What your view of sports and life would be if you had too many concussions
Every damn year we have to live through this non-sense. I blame those turd-brains who started that whole “Die Hard is a Christmas movie” bullshit. Yeah, because that’s what I think when it comes to the spirit of the season…a terrorist attack rampant with automatic weapons fire and multiple homicides.
Up until now, I’ve simply replied to this idiotic claim with the demand that if Die Hard is a Christmas movie, then so is Stalag 17. After all, both films take place at Christmas, both have people getting machine-gunned to death, and they both feature a German “head bad guy.”
To that end, I have decided it’s’ time for another of our patented Dubsism public services. This time, we are finally putting the cap on that silly “Is (insert title here) a Christmas movie?” debate.
First of all, if you even need to ask that question, it probably isn’t. But if you want to be sure your movie in question is in fact truly a Christmas flick, ask yourself if it meets the following criteria?

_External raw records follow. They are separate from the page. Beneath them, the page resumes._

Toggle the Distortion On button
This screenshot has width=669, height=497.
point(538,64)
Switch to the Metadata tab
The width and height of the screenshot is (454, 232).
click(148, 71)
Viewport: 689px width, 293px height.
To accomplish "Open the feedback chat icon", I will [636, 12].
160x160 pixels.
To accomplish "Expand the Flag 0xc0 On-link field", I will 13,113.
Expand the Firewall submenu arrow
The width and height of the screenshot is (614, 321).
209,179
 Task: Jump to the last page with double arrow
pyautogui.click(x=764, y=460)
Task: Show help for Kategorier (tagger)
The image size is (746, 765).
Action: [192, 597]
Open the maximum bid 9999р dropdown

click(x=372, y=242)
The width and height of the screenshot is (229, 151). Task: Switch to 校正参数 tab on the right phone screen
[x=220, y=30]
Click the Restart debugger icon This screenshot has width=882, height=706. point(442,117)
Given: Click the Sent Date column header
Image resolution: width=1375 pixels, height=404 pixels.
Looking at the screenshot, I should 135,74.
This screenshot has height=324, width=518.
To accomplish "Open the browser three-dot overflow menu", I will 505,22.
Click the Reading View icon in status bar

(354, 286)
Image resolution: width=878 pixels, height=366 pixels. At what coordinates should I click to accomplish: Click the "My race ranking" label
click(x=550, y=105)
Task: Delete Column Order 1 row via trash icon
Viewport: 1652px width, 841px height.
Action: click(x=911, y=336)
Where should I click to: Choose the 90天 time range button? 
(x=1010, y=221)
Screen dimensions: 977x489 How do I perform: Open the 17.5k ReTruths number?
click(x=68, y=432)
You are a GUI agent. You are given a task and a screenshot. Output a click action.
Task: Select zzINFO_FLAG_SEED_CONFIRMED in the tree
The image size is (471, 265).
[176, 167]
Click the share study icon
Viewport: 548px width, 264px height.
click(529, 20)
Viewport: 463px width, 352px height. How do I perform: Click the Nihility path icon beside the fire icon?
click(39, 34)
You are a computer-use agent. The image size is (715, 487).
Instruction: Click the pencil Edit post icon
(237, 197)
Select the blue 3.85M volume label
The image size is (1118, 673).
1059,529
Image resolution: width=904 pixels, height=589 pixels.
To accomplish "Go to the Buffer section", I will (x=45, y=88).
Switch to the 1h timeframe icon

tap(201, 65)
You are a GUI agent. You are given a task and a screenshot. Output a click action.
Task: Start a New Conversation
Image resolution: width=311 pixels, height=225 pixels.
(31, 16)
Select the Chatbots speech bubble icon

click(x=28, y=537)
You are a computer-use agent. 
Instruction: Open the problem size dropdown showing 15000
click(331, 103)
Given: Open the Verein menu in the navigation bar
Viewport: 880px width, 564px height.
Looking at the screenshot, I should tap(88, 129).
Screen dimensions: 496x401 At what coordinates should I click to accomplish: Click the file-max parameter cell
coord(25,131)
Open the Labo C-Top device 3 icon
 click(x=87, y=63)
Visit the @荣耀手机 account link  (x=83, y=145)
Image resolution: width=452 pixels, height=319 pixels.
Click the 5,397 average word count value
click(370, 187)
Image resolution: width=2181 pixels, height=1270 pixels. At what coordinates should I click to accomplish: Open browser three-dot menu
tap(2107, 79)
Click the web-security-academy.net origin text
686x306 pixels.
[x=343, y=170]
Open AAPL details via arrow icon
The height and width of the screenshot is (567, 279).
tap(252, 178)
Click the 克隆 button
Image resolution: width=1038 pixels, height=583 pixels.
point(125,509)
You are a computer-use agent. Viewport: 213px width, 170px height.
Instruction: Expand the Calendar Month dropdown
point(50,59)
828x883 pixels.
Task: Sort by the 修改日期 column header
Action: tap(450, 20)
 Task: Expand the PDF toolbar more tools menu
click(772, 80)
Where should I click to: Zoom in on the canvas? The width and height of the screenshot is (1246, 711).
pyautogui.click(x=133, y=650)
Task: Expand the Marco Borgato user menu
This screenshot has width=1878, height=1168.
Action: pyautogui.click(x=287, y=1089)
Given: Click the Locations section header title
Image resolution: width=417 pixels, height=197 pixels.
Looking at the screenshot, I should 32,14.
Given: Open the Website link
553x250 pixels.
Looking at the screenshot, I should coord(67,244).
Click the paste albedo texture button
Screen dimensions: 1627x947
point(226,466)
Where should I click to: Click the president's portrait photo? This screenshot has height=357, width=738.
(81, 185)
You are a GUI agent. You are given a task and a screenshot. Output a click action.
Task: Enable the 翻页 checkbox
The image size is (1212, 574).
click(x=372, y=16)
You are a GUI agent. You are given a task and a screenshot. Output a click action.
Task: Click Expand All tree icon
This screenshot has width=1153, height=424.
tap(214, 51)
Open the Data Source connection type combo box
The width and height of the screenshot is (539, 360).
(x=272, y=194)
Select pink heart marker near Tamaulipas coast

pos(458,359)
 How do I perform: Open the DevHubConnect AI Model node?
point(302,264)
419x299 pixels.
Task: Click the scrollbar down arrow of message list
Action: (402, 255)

1) Is the film set during the holiday season?
This is a crucial component, but does not by itself qualify a film to be a true “Christmas movie.” Again, Die Hard and Stalag 17 are set at Christmas time, but other than that, neither film has anything to do with the holiday. Conversely, there are many movies which are considered “Christmas movies” which only have a few scenes set during the season.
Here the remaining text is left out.